§ **TEXTO PARA REVISAR**
####################
Hace apenas unos días, este medio y en esta misma sección de opinión publicaba una columna titulada “Los patrones de estancia”, analizando la actitud de varios intendentes de municipios de la provincia, que ejercen su función con autoritarismo y prepotencia, como si fueran los dueños del pueblo. Entre estos, se destacaban a jefes comunales con un repudiable historial de atropellos y reiterados avasallamiento de las instituciones como Elpidio Guaraz, de Bañado de Ovanta. No pasó ni una semana de esa publicación, que el intendente (vitalicio) volvió a ser noticia por sus ya conocidos atropellos.

Guaraz dice que es “el dueño del pueblo”. Y no solo lo detenta, sino que además lo ostenta. Ejerce el poder como un monarca, llevándose por delante todo lo que se opone a sus apetencias. Pero no solo lo hace, como una forma de gobierno, sino que ni siquiera lo disimula. No es solapado, ni se anda con vueltas aunque sea para guardar las apariencias. Simplemente hace lo que quiere, como si el municipio fuera su feudo.

Su última trapisonda fue el fin de semana, cuando maltrató e insultó a un efectivo de la Policía de la Provincia que cumplía su trabajo de controlar el ingreso de personas a Catamarca en el puesto sobre la ruta nacional Nº64, en el límite con Santiago del Estero. Según la denuncia del policía, el intendente pretendía que se incumplan los protocolos de registrar y hacer firmar declaraciones juradas a los ingresantes, y se deje pasar a todos los que se dirigieran a un evento de turf, la nueva afición fetiche de Guaráz.

Más allá de lo vulgar e indecoroso de los insultos (que desnudan su pobreza cultural y moral), lo grave es el intento de Guaraz de interferir y coaccionar al personal de seguridad, que no está bajo su mando y que cumple funciones de importancia crítica en el control de la pandemia. Su impertinencia y ordinariez es lamentable. Su prepotencia institucional es extremadamente peligrosa.

En el fango de las picardías y bajezas políticas, Guaraz es festejado como un personaje pintoresco. Sus chabacanería y atropellos son para muchos las mañas de un caudillo que gestiona con el manual del lejano oeste. Pero el historial de excesos y atropellos, en todos los niveles en los que él actúa como intendente, no tiene nada de gracioso y sí mucho de nocivo para las instituciones y la sociedad.

El prontuario del intendente es tan extenso como su permanencia en el poder: destituir ediles, crear un Consejo Deliberante paralelo, cobrar peajes ilegales en ruta nacionales, bloquear el ingreso y egreso de máquinas agrícolas, causas penales por “intimidación pública”, insultos a funcionarios, insultos a periodistas, desafíos al orden jurídico. 

La situación Guaraz y Bañado de Ovanta presenta un dilema complejo. Una encrucijada entre la legalidad que le otorga la democracia y la ilegitimidad que se gana con su prepotencia. Cabe en estos casos preguntarse cuál es el límite de inconductas y malos desempeños a partir del cual un intendente electo pierde su investidura de representante del pueblo.

Hay mecanismos legales institucionales para encauzar y corregir este tipo de situaciones. Tanto el Poder Ejecutivo como el Legislativo tienen herramientas a su disposición para defender y resguardar la institucionalidad de los municipios. Pero, quizás por la conveniencia política o por la tibieza, los antecedentes de este tipo de intervenciones son muy pocos. No hubo consenso político para intervenir un municipio gobernado por un intendente condenado por abuso sexual, es poco probable que se avance contra un intendente que insulta a los policías.

Que Guaraz se destaque con su vergonzante sarta de atropellos no significa que sea el único. La calidad institucional es decadente en muchas comunas, con episodios bochornos. Y la falta de controles le hacen el caldo gordo. Mientras eso no cambia, los intendentes cuyo degradados escrúpulos se lo permitan, se erigirán en “dueños de pueblo”.
####################
§ **CONSIGNA**
Reescribe el artículo de opinión desde "Hace apenas unos" hasta "ya conocidos atropellos." inclusive, y cambia "columna" por "nota".

Entradas guardadas
####################
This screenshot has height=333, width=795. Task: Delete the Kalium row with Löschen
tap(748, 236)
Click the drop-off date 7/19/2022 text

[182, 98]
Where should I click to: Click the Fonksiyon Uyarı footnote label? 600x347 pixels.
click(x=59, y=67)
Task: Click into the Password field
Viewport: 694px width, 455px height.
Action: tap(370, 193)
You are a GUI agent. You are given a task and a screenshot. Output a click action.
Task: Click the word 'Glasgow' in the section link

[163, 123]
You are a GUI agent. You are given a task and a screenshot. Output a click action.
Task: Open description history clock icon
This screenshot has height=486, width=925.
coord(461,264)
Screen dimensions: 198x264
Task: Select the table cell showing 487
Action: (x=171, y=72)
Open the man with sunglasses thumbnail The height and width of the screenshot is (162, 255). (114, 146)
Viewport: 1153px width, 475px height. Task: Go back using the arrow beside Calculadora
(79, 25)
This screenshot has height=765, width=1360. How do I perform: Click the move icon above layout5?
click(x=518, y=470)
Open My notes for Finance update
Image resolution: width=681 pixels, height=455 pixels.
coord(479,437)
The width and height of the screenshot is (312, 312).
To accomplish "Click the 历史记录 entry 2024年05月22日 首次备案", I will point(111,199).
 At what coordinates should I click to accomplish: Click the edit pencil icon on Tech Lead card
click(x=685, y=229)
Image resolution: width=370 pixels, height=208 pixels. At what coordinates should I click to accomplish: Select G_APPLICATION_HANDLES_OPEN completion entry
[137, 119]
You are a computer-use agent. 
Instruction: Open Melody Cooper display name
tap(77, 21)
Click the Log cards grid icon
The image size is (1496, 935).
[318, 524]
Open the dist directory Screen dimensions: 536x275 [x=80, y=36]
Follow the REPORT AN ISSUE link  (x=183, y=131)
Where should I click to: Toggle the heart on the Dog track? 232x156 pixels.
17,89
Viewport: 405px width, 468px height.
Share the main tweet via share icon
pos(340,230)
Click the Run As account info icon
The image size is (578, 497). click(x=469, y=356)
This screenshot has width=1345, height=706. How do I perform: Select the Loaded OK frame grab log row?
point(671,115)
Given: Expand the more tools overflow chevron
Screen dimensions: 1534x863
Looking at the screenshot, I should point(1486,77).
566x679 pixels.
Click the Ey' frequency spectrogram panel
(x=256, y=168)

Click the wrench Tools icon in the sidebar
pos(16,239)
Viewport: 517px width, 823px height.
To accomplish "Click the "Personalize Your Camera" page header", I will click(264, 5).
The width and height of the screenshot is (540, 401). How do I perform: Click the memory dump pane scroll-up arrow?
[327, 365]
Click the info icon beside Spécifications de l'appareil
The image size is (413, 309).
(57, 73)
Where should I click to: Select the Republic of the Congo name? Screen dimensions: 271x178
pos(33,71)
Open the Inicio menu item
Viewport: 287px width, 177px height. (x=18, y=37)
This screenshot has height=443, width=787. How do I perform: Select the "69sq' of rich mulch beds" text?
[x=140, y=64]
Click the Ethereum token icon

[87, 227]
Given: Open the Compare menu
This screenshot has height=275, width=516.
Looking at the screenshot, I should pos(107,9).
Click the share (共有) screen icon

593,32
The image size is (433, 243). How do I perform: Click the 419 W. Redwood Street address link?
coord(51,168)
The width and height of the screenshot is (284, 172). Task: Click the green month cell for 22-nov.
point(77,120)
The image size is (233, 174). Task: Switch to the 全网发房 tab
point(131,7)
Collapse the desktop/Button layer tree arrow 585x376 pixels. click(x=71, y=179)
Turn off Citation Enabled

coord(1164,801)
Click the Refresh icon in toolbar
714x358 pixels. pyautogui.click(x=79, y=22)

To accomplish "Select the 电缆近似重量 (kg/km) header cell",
####################
§ **EJERCICIO RESUELTO**
Hace apenas unos días, este medio y en esta misma sección de opinión publicaba una nota titulada “Los patrones de estancia”, analizando la actitud de varios intendentes de municipios de la provincia, que ejercen su función con autoritarismo y prepotencia, como si fueran los dueños del pueblo. Entre estos, se destacaban a jefes comunales con un repudiable historial de atropellos y reiterados avasallamiento de las instituciones como Elpidio Guaraz, de Bañado de Ovanta. No pasó ni una semana de esa publicación, que el intendente (vitalicio) volvió a ser noticia por sus ya conocidos atropellos.